-- START OF READING PASSAGE --

Form 6-K

 

 

FORM 6-K

 

 

SECURITIES AND EXCHANGE COMMISSION

Washington, D.C. 20549

 

 

Report of Foreign Private Issuer

Pursuant to Rule 13a- 16 or 15d- 16

of the Securities Exchange Act of 1934

For the month of January 2015

 

 

CGG

 

 

Tour Maine Montparnasse - 33 Avenue du Maine – BP 191 - 75755 PARIS CEDEX 15

(address of principal executive offices)

 

 

Indicate by check mark whether the registrant files or will file annual reports under cover Form 20-F or Form 40-F.

Form 20-F  x            Form 40-F  ¨

Indicate by check mark whether the registrant by furnishing the information contained in this Form is also thereby furnishing the information to the Commission pursuant to Rule 12g3-2(b) under the Securities Exchange Act of 1934.

Yes  ¨            No   x

If “Yes” is marked, indicate below the file number assigned to the registrant in connection with Rule 12g3-2(b): 82             

 

 

 


CGG Announces Completion of its 2014 Debt Refinancing Program

Significant Net Debt Reduction by year-end 2014 to around $2.425 B following Q4 strong Cash Generation

PARIS, France – January 08, 2015

Completion of the 2014 Debt Refinancing:

On 23 December 2014, CGG completed its 2014 debt refinancing program with the amendment and extension of its Nordic credit facility led by Nordea. The credit amount was increased from $175m to $250m and the maturity extended from May 2018 to December 2019.

During the year 2014, CGG successfully renegotiated its debt (Convertible Bonds, High Yield Bonds and Revolving Credit Facilities), amended its financial covenants of Net Debt over EBITDA from 3.0x to 3.75x and extended substantially its overall maturity from 4.3 years early 2014 to 5.3 years early 2015, with no major debt installment due before 2019.

Financial Debt at the end of 2014 reduced to around $2.425B:

As a result of the strong and seasonal level of cash generated during the fourth quarter, net debt at the end of 2014 is expected to be significantly reduced to around $2.425B compared to $2.6B at the end of September 2014.

The financial leverage (financial covenant) is expected to be below 2.6x, which is a significant improvement when compared to the 2.9x level at the end of September 2014.

-- END OF READING PASSAGE --
-- START OF SOURCE EXCERPT --

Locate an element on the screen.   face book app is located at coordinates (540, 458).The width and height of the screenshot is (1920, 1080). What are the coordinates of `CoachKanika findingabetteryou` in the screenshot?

-- END OF SOURCE EXCERPT --

# [COMPLETE THE FOLLOWING]
a – In the CGG announcement, what new amount was set for the Nordic credit facility led by Nordea?
b – Extract the passage of the CGG announcement from "Tour Maine Montparnasse" to "or Form 40-F.", word for word.
c – According to the CGG announcement, why was net debt at the end of 2014 expected to fall to around $2.425B?

# [RESULTS OF THE TASKS]
a – The credit amount was increased to $250m, up from $175m.

b –
Tour Maine Montparnasse - 33 Avenue du Maine – BP 191 - 75755 PARIS CEDEX 15

(address of principal executive offices)

 

 

Indicate by check mark whether the registrant files or will file annual reports under cover Form 20-F or Form 40-F.

c – The drop was expected because of the strong and seasonal level of cash generated during the fourth quarter. Net debt had been $2.6B at the end of September 2014.